Single-Atom Mo Anchored on a Poly(heptazine imide) Nanosheet as a Novel Electrocatalyst Showing Excellent Behavior toward Nitrogen Reduction Reaction

Abstract

Converting nitrogen into ammonia relying on the electrochemical nitrogen reduction reaction (NRR) is of great significance for sustaining life, and the development and screening of efficient electrocatalysts increasingly represent a major chemistry challenge. Herein, from density functional theory simulations, a series of recently developed poly(heptazine imide) (PHI)-anchored single-atom catalysts were investigated as the potential electrocatalysts for NRR, based on thermodynamics and kinetics analysis.

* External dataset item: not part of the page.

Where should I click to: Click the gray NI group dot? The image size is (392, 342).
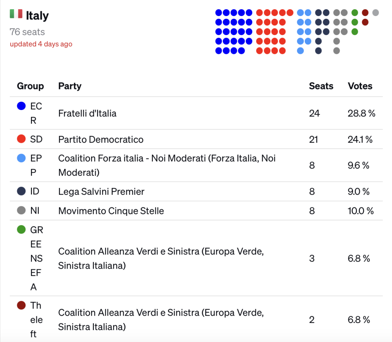click(x=21, y=210)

The results reveal that the Mo-PHI nanosheet can effectively activate the inert N2 and promote N2 reduction to NH3 via the distal mechanism, which shows much better electrocatalytic activity than those of most ever-reported single-atom electrocatalysts, as reflected by the significantly much lower overpotential (0.05 V) and activation barrier (1.15 eV). The extraordinary activity of the Mo-PHI single layer is closely related to the efficient redistribution of electron density upon the adsorption of N2 molecules, which can promote the electron transfer from the substrate to the electron acceptors, N2. Moreover, the down-shift of projected density of states and the appropriately large d-band center (εd) of the central Mo metal is beneficial to the N2 adsorption for further reduction to generate NH3. Our predictions hence suggest the as-designed Mo-PHI single layer as a superior promising catalyst for efficient dinitrogen fixation and reduction.